YOUR ASSIGNMENT = Exact reproduction of every record is required, and pictures are to be excluded.

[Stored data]
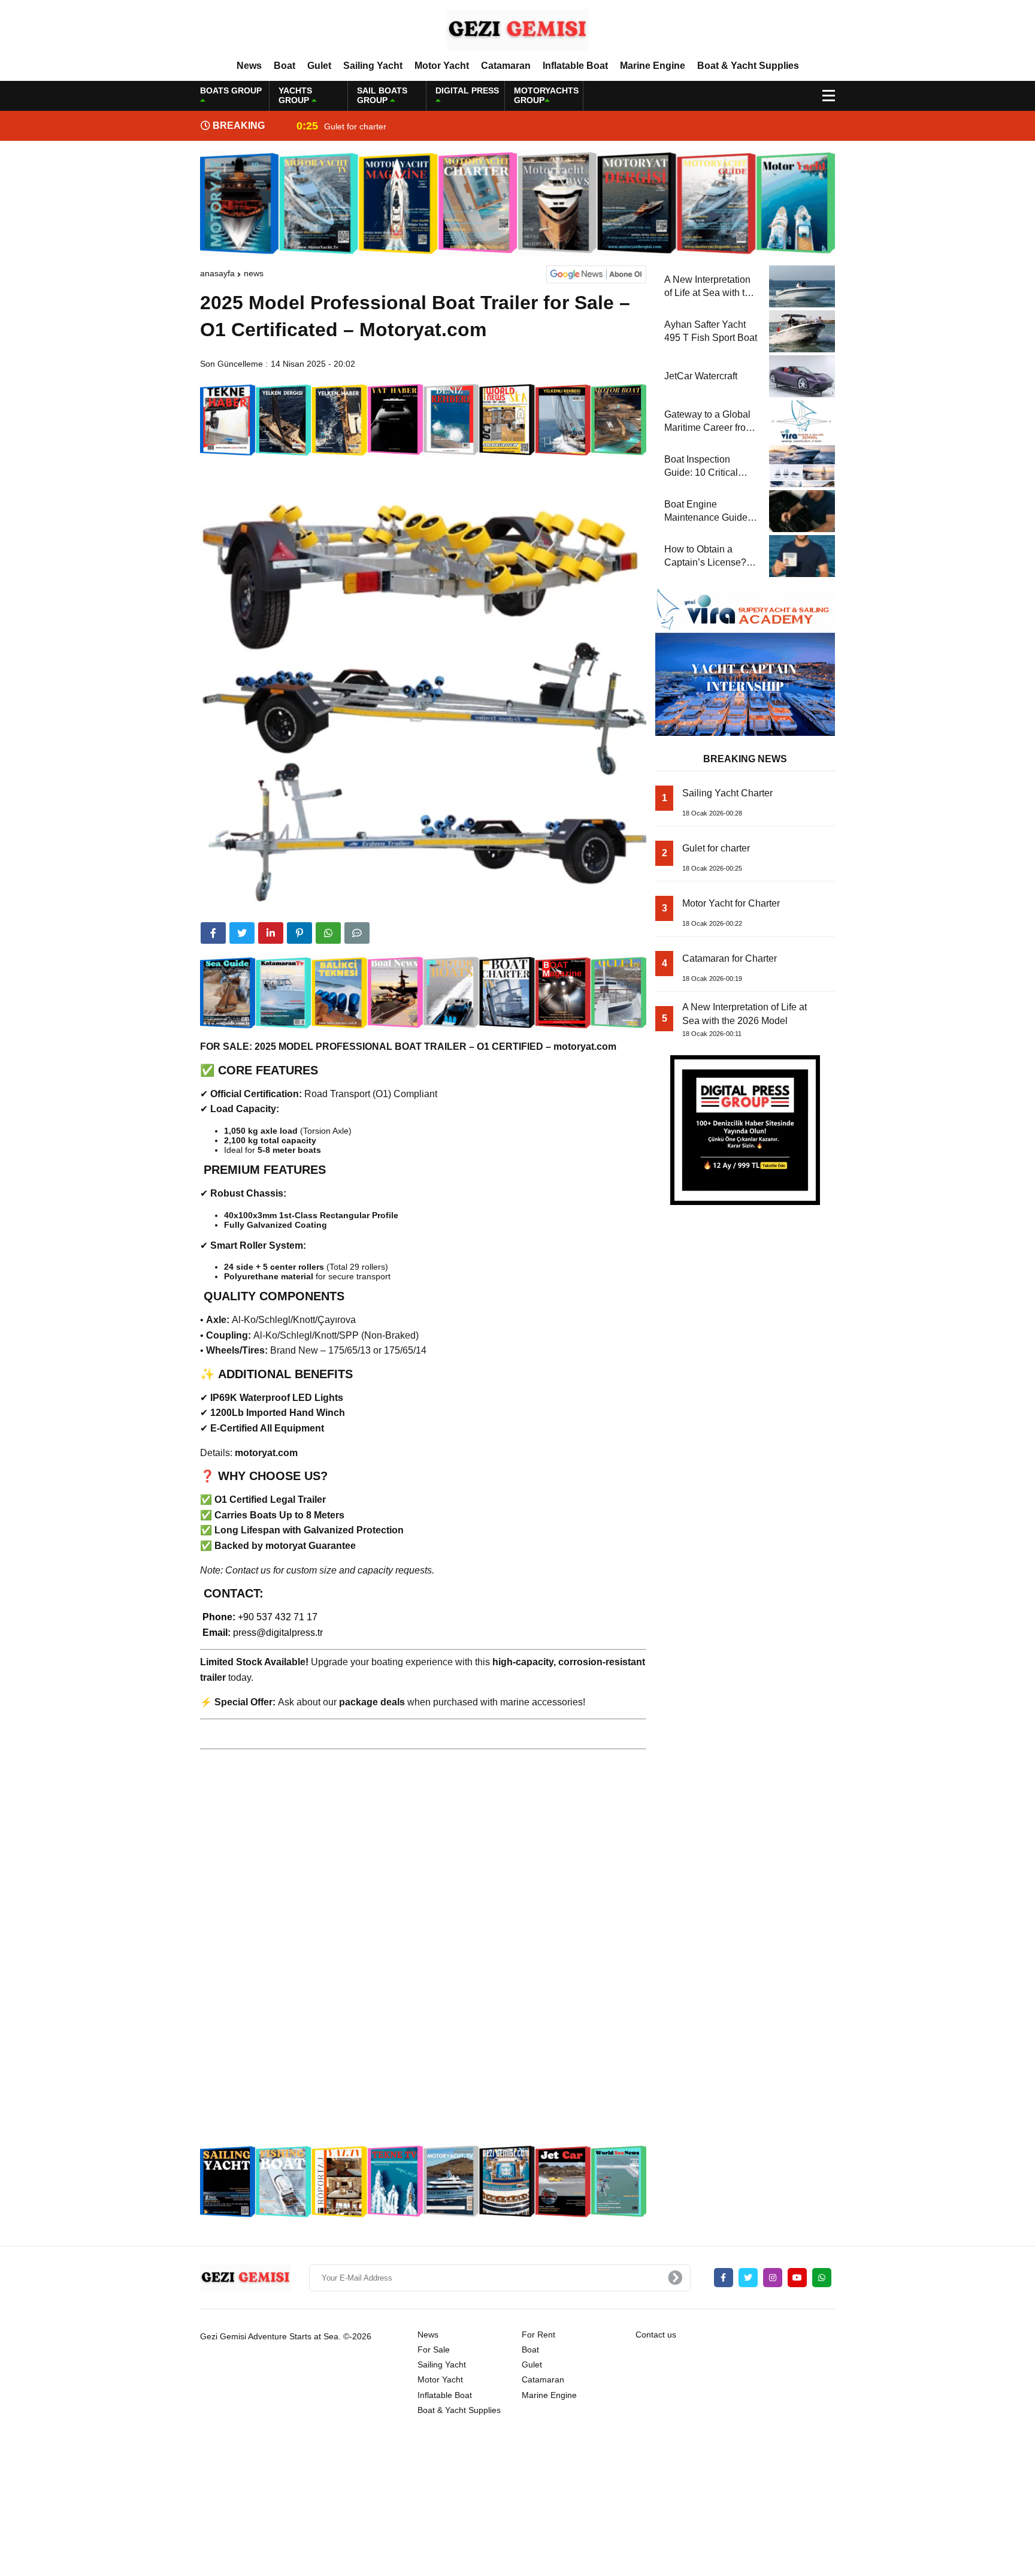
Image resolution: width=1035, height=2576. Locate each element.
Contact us (655, 2334)
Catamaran (506, 66)
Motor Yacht (441, 66)
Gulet (319, 66)
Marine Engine (652, 66)
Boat (284, 66)
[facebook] (213, 933)
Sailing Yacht (372, 66)
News (249, 66)
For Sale (433, 2349)
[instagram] (772, 2277)
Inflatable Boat (575, 66)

RESULT =
Image resolution: width=1035, height=2576. Locate each element.
Contact us (655, 2334)
Catamaran (506, 66)
Motor Yacht (441, 66)
Gulet (319, 66)
Marine Engine (652, 66)
Boat (284, 66)
[facebook] (213, 933)
Sailing Yacht (372, 66)
News (249, 66)
For Sale (433, 2349)
[instagram] (772, 2277)
Inflatable Boat (575, 66)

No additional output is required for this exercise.